Reviews

Yussef Dayes
Black Classical Music

(brownswood / cashmere thoughts / warners)

8/10

Yussef Dayes has done his time. Be it with critically-acclaimed yet short-lived duo Yussef Kamaal, or collaborating alongside Tom Misch for (also critically-acclaimed) breakthrough What Kinda Music, it feels somewhat surprising to finally see a Dayes solo album arrive in 2023. Black Classical Music is a measured, polished collection from the drummer and producer, supported by a cast of carefully-curated features. 

The production is predictably impeccable, polished and slick without ever losing a sense of who’s playing. There are times where the space in recordings makes it sound as if it were being performed in a concert hall, which feels only fitting for an album titled Black Classical Music. Cribbing Miles Davis’ genre moniker, Dayes actively rejects the label of jazz and pushes further: throughout its 19 tracks, it variously approaches ’70s funk, reggae and afrobeat, in a canon as reflective of Black music more broadly as Dayes’ individual position in it.

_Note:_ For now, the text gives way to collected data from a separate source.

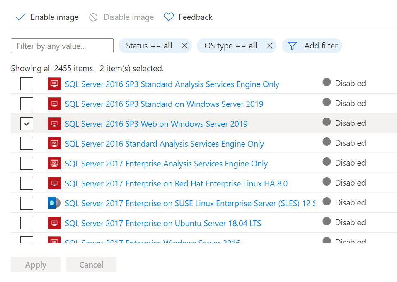This screenshot has height=282, width=397.
Task: Remove the Status filter with its X
Action: [184, 46]
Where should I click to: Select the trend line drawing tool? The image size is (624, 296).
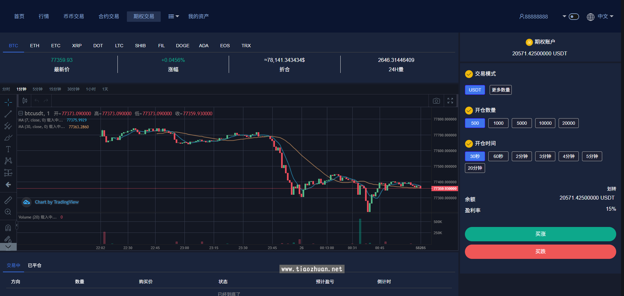point(8,114)
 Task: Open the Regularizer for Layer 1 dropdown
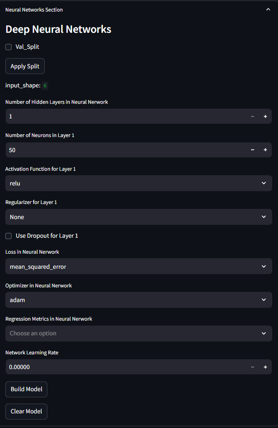click(x=139, y=217)
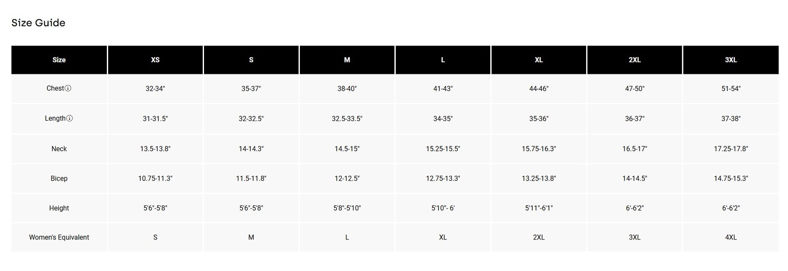
Task: Click the 2XL size column header
Action: (635, 60)
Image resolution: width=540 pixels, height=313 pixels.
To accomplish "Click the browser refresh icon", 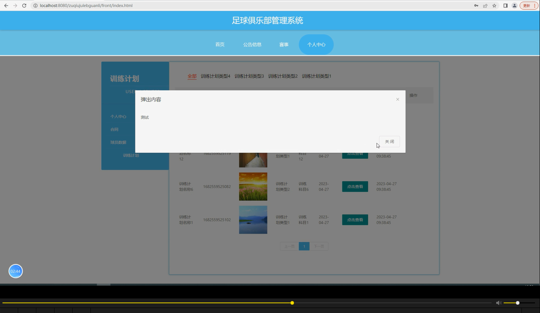I will point(24,5).
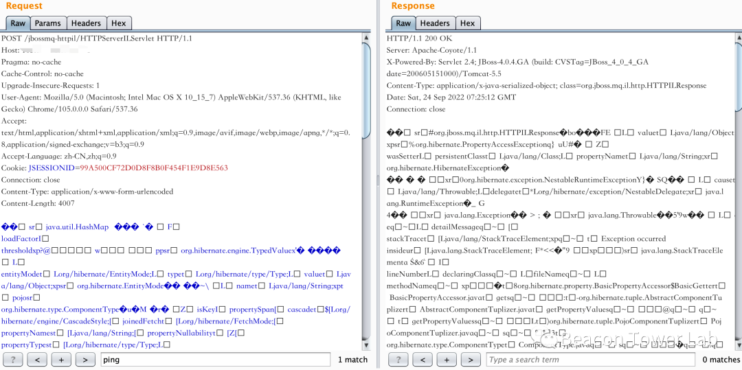The width and height of the screenshot is (742, 370).
Task: Click the request search field containing 'ping'
Action: (x=214, y=360)
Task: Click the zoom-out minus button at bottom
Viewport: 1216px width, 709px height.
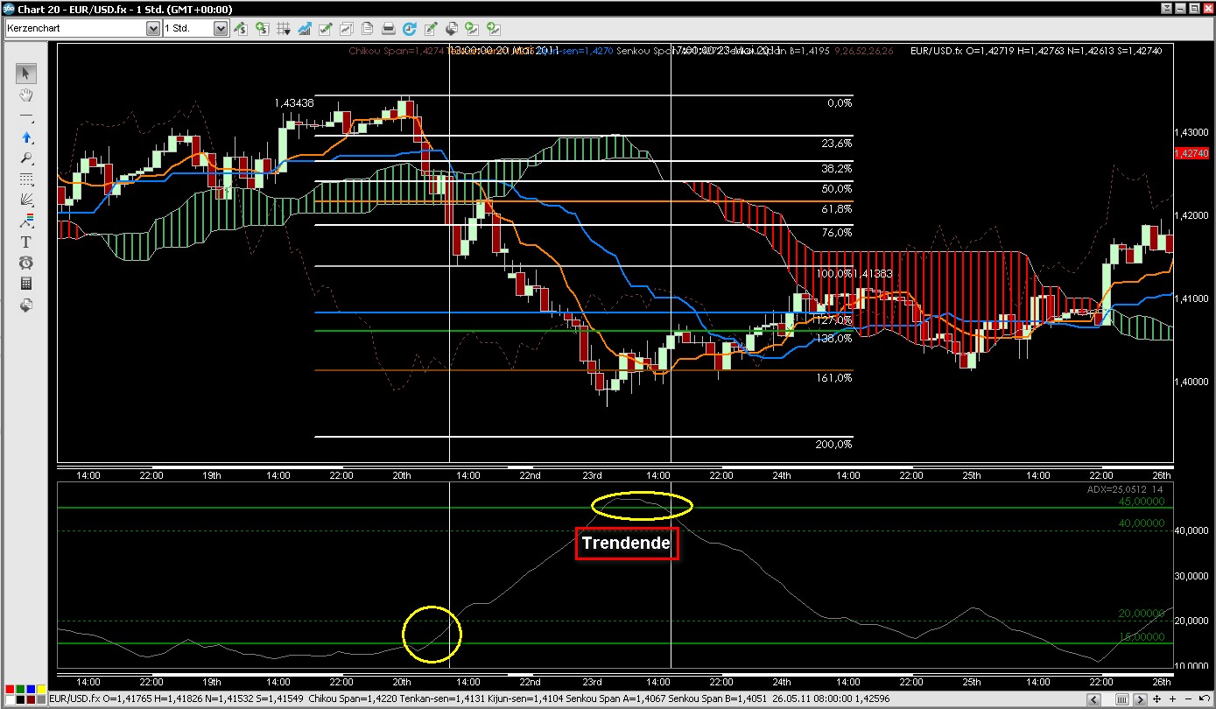Action: pos(1188,699)
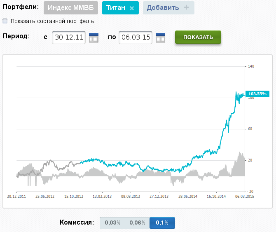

And as mentioned, he now has quite the resume: he’s worked with Wizkid, Kali Uchis and Kehlani, to name just a few, and goes on to add Masego, Chronixx and more across the course of the album. Perhaps most important of all collaborators is his three-year-old daughter who features early on album highlight ‘The Light’. Dayes is out to educate, reinterpreting the past and gesturing towards a mesmerising future, for the benefit of both his young family and culture at large.

Black Classical Music: another masterpiece from a man with a discography full of them.